Em análise anterior (VEGRO, 2009), previa-se que o mercado passaria por estresse baixista decorrente das dificuldades de recomposição das economias abaladas pela crise econômica de 2008 e 2009, especialmente, considerando os reflexos recessivos sobre o emprego e renda das famílias. Em parte, essa previsão se confirmou, uma vez que o relatório da Organização Internacional do Café (OIC), informou que no ano civil de 2009 houve queda no consumo mundial da bebida. Nesse ano foram consumidas 128,8 milhões de sacas frente as 130,7 milhões de sacas consumidas no ano civil de 2008, queda de 1,5% na comparação entre os anos.
A manutenção da crise econômica global pode ser comprovada pela tendência de baixa para as cotações do petróleo. Depois de alcançar valores próximos de US$83/barril (tipo Brent), em agosto de 2010 os preços oscilaram em torno de US$78/barril. Portanto, na apreciação dos analistas dos mercados de commodities, não há pujança econômica que justifique especulação financeira em torno do produto. Até o momento, assim também se comportou o aço e outras importantes commodities.
Se é que as leis da economia não foram revogadas, a diminuição do consumo normalmente repercute em ajustes de preços para baixo.

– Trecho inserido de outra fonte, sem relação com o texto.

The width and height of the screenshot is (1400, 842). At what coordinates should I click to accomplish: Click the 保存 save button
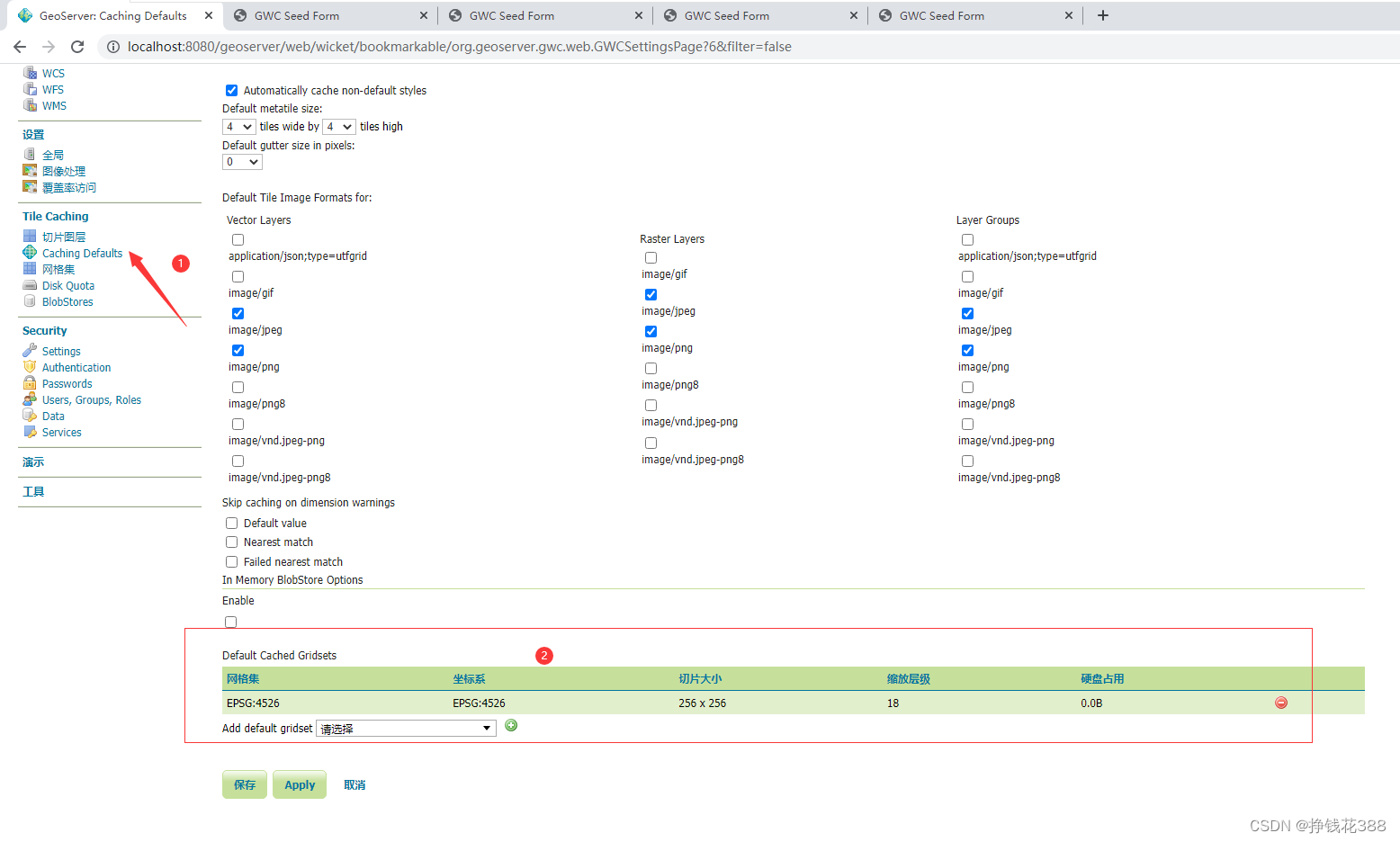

Com consumo em baixa, o que se poderia deduzir para as cotações do café? Na melhor das hipóteses um contexto de estabilidade. E de fato foi o que se viu até meados de junho de 2010, a partir de quando as cotações iniciaram um processo de recuperação que desde os elevadíssimos preços de 1997 não se observava nesse mercado. Que fatores econômicos ou não estariam por trás dessa escalada nos preços?
O mercado, aparentemente, padece sob efeito de uma espécie de choque de oferta causado pela frustração de duas safras consecutivas da Colômbia. Com médias de produção entre 11 e 12 milhões de sacas, as colheitas de 2008/09 e 2009/10 situaram-se entre 8 e 9 milhões de sacas. Aquele que foi o terceiro maior país produtor de café foi ultrapassado pela Indonésia. Como toda a formação dos preços do café está ancorada no Contrato C da ICE (Bolsa de Nova Iorque), o diagnóstico de escassez repentina dessa qualidade de café, causou imediato pânico entre os agentes desse mercado (especuladores, traders importadores, torrefadores e solubilizadores).

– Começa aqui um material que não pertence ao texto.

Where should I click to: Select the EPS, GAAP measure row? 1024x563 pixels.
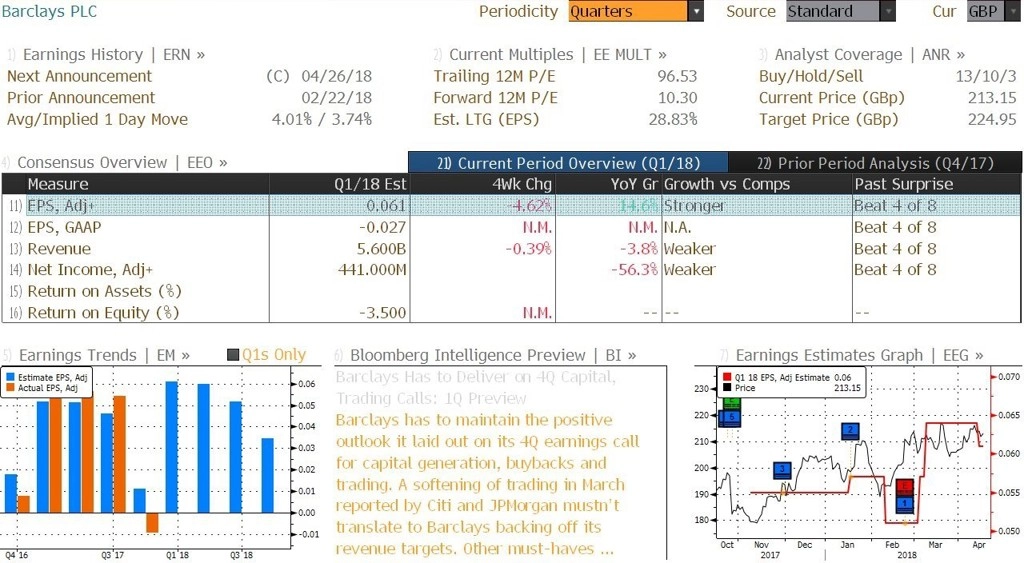(511, 227)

Sem oferta dentro do esperado, as cotações dispararam com prêmios para o produto padrão (Contrato C - colômbia supremo) acima dos US$100 cents/lbp. Mesmo com tais prêmios não foram certificados na Bolsa de Nova Iorque novos lotes do produto, mantendo-se o clima de escassez em mercado físico operando acima do futuro, fenômeno raro de acontecer entre as commodities.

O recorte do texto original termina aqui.